Each record below should be set down exactly.

** Opening PROVIDED INFORMATION block **

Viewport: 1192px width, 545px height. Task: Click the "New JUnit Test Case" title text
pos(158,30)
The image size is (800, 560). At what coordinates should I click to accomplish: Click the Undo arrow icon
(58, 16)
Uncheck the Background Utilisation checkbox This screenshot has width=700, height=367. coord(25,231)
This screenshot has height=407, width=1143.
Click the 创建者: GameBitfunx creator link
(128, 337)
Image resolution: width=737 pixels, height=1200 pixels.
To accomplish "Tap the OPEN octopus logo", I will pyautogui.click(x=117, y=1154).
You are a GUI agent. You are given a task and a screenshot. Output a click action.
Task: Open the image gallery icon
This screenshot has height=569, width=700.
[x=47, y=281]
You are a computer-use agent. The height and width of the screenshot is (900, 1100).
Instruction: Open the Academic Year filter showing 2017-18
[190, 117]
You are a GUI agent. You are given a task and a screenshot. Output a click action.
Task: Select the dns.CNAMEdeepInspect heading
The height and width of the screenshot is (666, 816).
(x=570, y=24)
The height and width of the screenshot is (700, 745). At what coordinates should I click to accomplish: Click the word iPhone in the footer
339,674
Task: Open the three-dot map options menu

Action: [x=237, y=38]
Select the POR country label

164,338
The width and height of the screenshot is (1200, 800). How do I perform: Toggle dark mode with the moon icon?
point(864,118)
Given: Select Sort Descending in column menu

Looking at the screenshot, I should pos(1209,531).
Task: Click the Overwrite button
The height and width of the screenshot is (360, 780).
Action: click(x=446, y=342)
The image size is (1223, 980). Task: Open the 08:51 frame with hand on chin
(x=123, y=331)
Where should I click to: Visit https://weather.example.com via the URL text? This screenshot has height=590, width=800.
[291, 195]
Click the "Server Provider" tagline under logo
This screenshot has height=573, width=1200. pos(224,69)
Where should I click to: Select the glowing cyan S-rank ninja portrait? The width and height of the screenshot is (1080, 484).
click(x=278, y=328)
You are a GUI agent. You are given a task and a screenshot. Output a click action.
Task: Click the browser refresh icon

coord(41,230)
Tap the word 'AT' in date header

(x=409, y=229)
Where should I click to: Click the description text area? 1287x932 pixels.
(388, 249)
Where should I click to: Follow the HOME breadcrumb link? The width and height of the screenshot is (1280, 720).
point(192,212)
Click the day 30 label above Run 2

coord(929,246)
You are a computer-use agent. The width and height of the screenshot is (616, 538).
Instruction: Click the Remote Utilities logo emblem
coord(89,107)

** Closing PROVIDED INFORMATION block **

→ **REPLY TO THE TASK**:
Viewport: 1192px width, 545px height. Task: Click the "New JUnit Test Case" title text
pos(158,30)
The image size is (800, 560). At what coordinates should I click to accomplish: Click the Undo arrow icon
(58, 16)
Uncheck the Background Utilisation checkbox This screenshot has width=700, height=367. coord(25,231)
This screenshot has height=407, width=1143.
Click the 创建者: GameBitfunx creator link
(128, 337)
Image resolution: width=737 pixels, height=1200 pixels.
To accomplish "Tap the OPEN octopus logo", I will pyautogui.click(x=117, y=1154).
You are a GUI agent. You are given a task and a screenshot. Output a click action.
Task: Open the image gallery icon
This screenshot has height=569, width=700.
[x=47, y=281]
You are a computer-use agent. The height and width of the screenshot is (900, 1100).
Instruction: Open the Academic Year filter showing 2017-18
[190, 117]
You are a GUI agent. You are given a task and a screenshot. Output a click action.
Task: Select the dns.CNAMEdeepInspect heading
The height and width of the screenshot is (666, 816).
(x=570, y=24)
The height and width of the screenshot is (700, 745). At what coordinates should I click to accomplish: Click the word iPhone in the footer
339,674
Task: Open the three-dot map options menu

Action: [x=237, y=38]
Select the POR country label

164,338
The width and height of the screenshot is (1200, 800). How do I perform: Toggle dark mode with the moon icon?
point(864,118)
Given: Select Sort Descending in column menu

Looking at the screenshot, I should pos(1209,531).
Task: Click the Overwrite button
The height and width of the screenshot is (360, 780).
Action: click(x=446, y=342)
The image size is (1223, 980). Task: Open the 08:51 frame with hand on chin
(x=123, y=331)
Where should I click to: Visit https://weather.example.com via the URL text? This screenshot has height=590, width=800.
[291, 195]
Click the "Server Provider" tagline under logo
This screenshot has height=573, width=1200. pos(224,69)
Where should I click to: Select the glowing cyan S-rank ninja portrait? The width and height of the screenshot is (1080, 484).
click(x=278, y=328)
You are a GUI agent. You are given a task and a screenshot. Output a click action.
Task: Click the browser refresh icon

coord(41,230)
Tap the word 'AT' in date header

(x=409, y=229)
Where should I click to: Click the description text area? 1287x932 pixels.
(388, 249)
Where should I click to: Follow the HOME breadcrumb link? The width and height of the screenshot is (1280, 720).
point(192,212)
Click the day 30 label above Run 2

coord(929,246)
You are a computer-use agent. The width and height of the screenshot is (616, 538).
Instruction: Click the Remote Utilities logo emblem
coord(89,107)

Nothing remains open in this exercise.